As lesões provocadas na pele podem evoluir para úlceras, infecções e cicatrizes, e levam a maioria dos portadores a gastar tempo e dinheiro na tentativa de cobrir os machucados. Isso inclui o uso de curativos, cosméticos, acessórios e maquiagem. Alguns chegam a se submeter a procedimentos dermatológicos ou a cirurgias corretivas. “Preciso maquiar minha perna por causa das manchas toda vez que uso shorts, saias e vestidos. Tenho vergonha de usar essas roupas”, diz *Maria Carolina.

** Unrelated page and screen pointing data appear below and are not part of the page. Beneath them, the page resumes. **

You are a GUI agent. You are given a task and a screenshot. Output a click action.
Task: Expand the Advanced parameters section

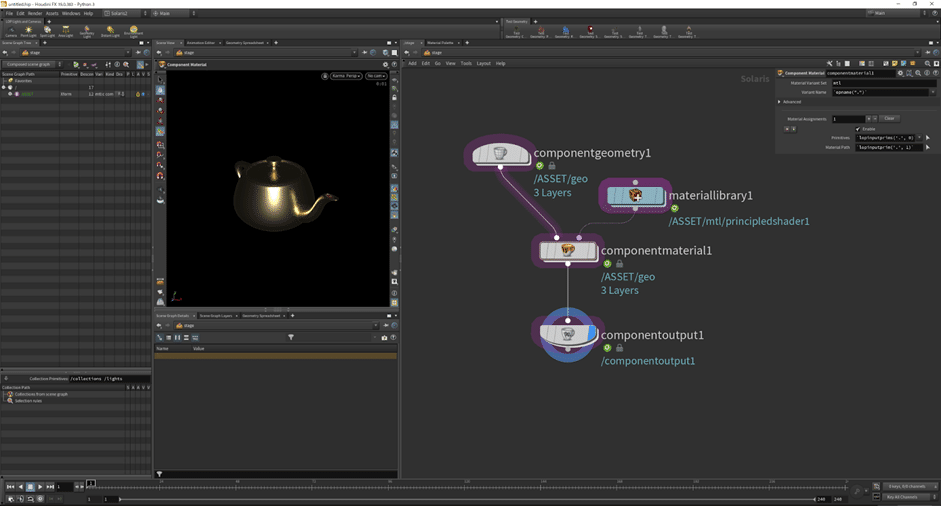(780, 101)
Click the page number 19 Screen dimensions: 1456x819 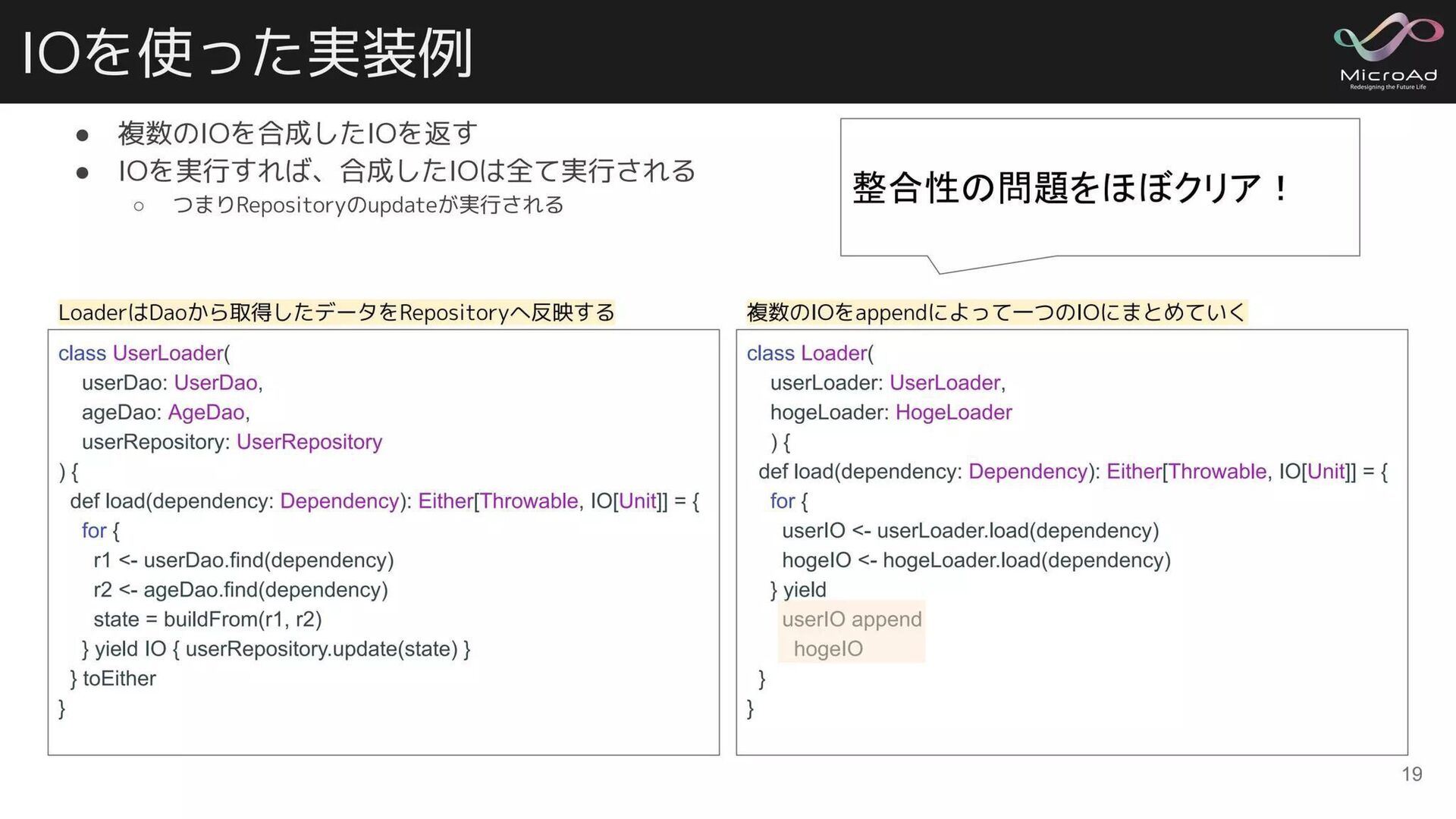pos(1411,774)
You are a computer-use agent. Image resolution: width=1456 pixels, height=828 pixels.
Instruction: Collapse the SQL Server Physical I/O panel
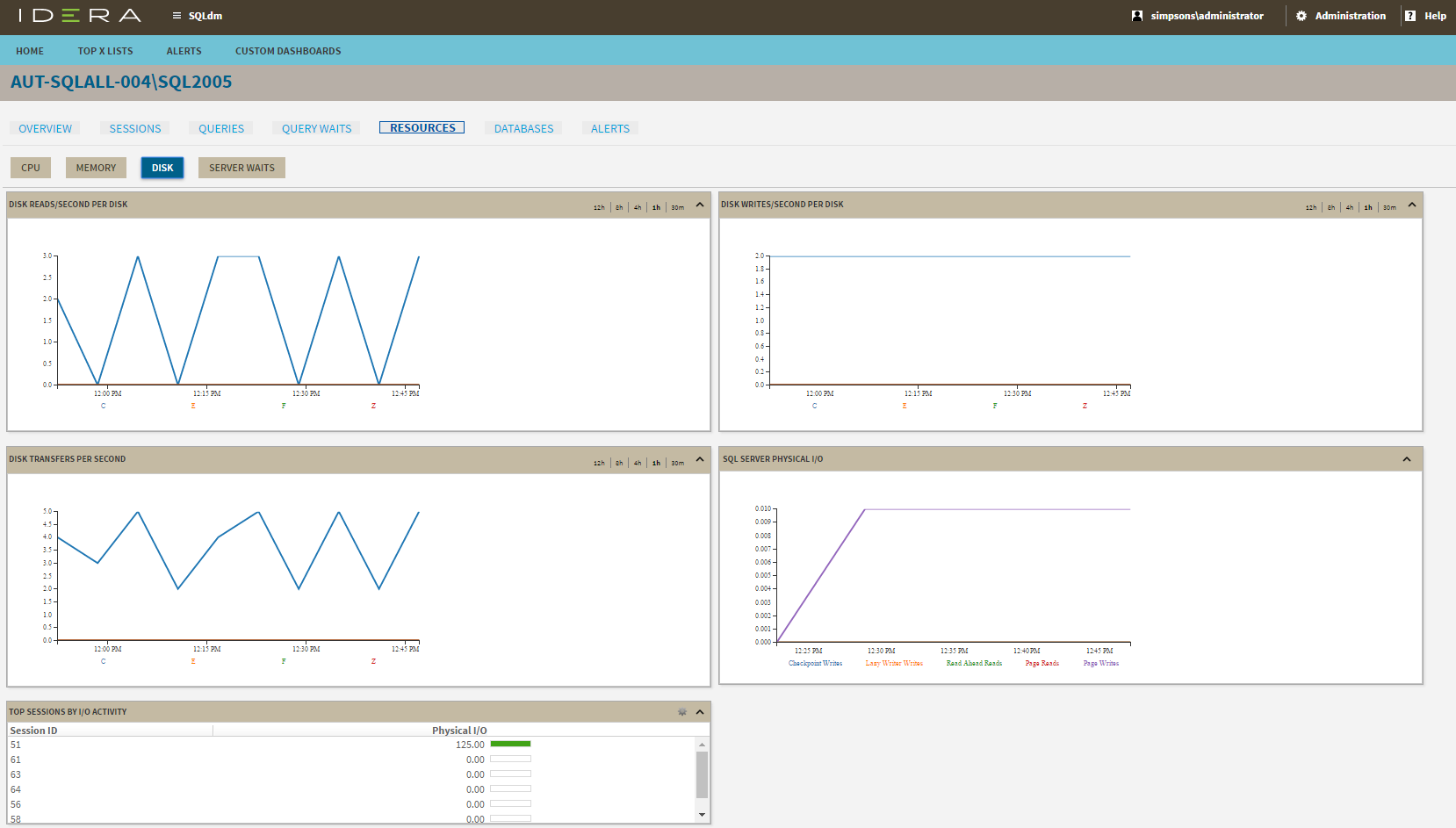pyautogui.click(x=1407, y=459)
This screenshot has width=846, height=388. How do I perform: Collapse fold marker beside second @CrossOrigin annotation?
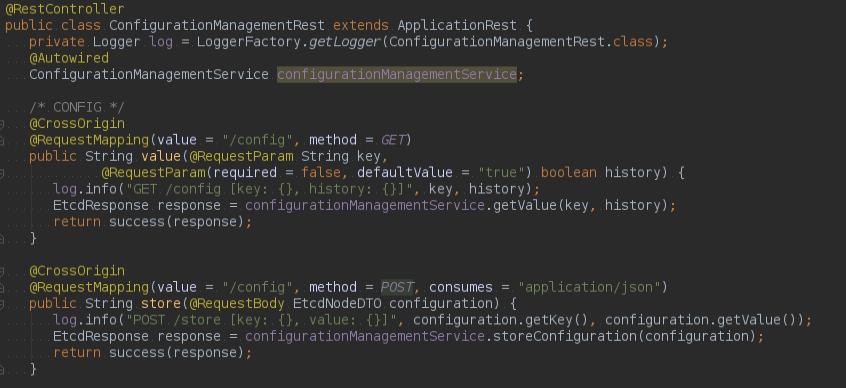(x=2, y=271)
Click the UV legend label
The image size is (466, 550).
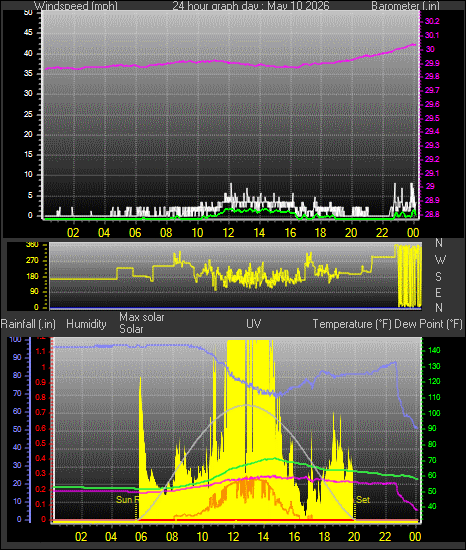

Os prejuízos decorrentes do transtorno de escoriação são inúmeros, de acordo com a médica Elen. Na vida afetiva, muitos evitam ter relações íntimas. No trabalho, esses indivíduos afirmam não conseguirem crescer profissionalmente. Na vida social, eles se esquivam de eventos a fim de fugir da curiosidade e do julgamento das pessoas em relação ao seu comportamento e a suas feridas.

Diagnóstico

Segundo estudos, a doença se inicia na adolescência e acomete predominantemente o gênero feminino, com uma incidência de 1 a 5% da população geral. Para ser diagnosticado, é preciso preencher os cinco critérios indicados no Manual Diagnóstico e Estatístico de Transtornos Mentais (DSM-5). São eles: beliscar a pele resultando em lesão visível; tentar e não conseguir cessar a escoriação; sofrer ou ter alguma área social da vida prejudicada decorrente do ato de beliscar; o comportamento não deve ocorrer devido aos efeitos fisiológicos de alguma substância, como o uso de cocaína, ou por outra condição médica; e por último, a ação de beliscar não pode ser em decorrência de outro transtorno mental, na intenção de causar mal a si mesmo na autolesão não suicida ou por um delírio causado por um quadro psicótico.

Tratamento

De acordo com o psicólogo Daniel, o tratamento mais indicado para o transtorno é a psicoterapia associada ou não a medicamentos. Nela, o portador aprende a lidar com os sintomas do comportamento escoriativo e também passa a observar como ele se relaciona com suas emoções e seu corpo. “Não trabalhamos com a ideia de cura, mas de controle, pois o indivíduo pode reconquistar uma vida sem os prejuízos que a doença acarreta”, conclui.

* O nome foi trocado a pedido da entrevistada.